# How many kilograms of O_2 gas are needed to give an oxygen pressure of 3.48 atm at 22°C?

Feb 6, 2017

Just to retire this question, let us specify a volume of $1 \cdot {m}^{3}$; and I get a mass of dioxygen gas of under $5 \cdot k g$.

#### Explanation:

We use the Ideal Gas Equation, with $R = 0.0821 \cdot L \cdot a t m \cdot {K}^{-} 1 \cdot m o {l}^{-} 1$.

And thus $n = \frac{P V}{R T} = \frac{3.48 \cdot \cancel{a t m} \times 1 \cdot \cancel{{m}^{3}} \times {10}^{3} \cdot \cancel{L} \cdot \cancel{{m}^{-} 3}}{0.0821 \cdot \cancel{L \cdot a t m} \cdot \cancel{{K}^{-} 1} \cdot m o {l}^{-} 1 \times 295 \cdot \cancel{K}}$

$= 143.7 \cdot m o l$ (note that the answer has units $\frac{1}{m o {l}^{-} 1} = \frac{1}{\frac{1}{m o l}} = m o l$ $\text{as required}$

And we convert this molar quantity into a mass:

$143.7 \cdot \cancel{m o l} \times 32.00 \cdot \cancel{g \cdot m o {l}^{-} 1} \times {10}^{-} 3 \cdot k g \cdot \cancel{{g}^{-} 1}$

$= 4.60 \cdot k g .$

Please review my arithmetic. There are no money-back guarantees.

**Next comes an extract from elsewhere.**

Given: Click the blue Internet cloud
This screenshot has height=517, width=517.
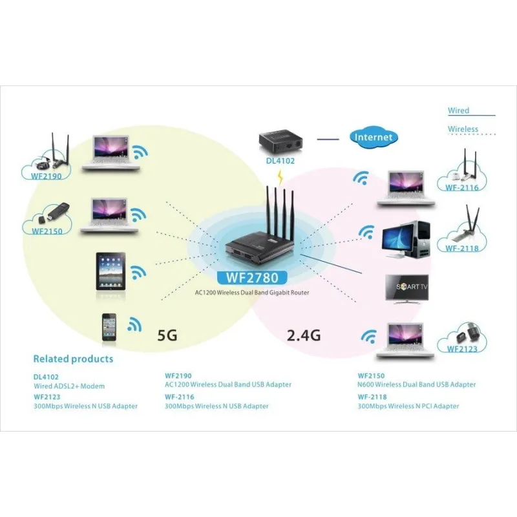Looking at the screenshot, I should point(374,137).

Note that $1 \cdot {m}^{3}$ is a very large volume, and is equal to $1000 \cdot L$. Chemists tend to deal with $\text{litres}$ and $m L$ and $c {m}^{3}$ ($1 \cdot m L \equiv 1 \cdot c {m}^{3} \equiv {10}^{-} 3 \cdot L \equiv {10}^{-} 6 \cdot {m}^{3}$). Of course all the measurements should be equivalent dimensionally, but it is so easy to divide instead of multiply and vice versa.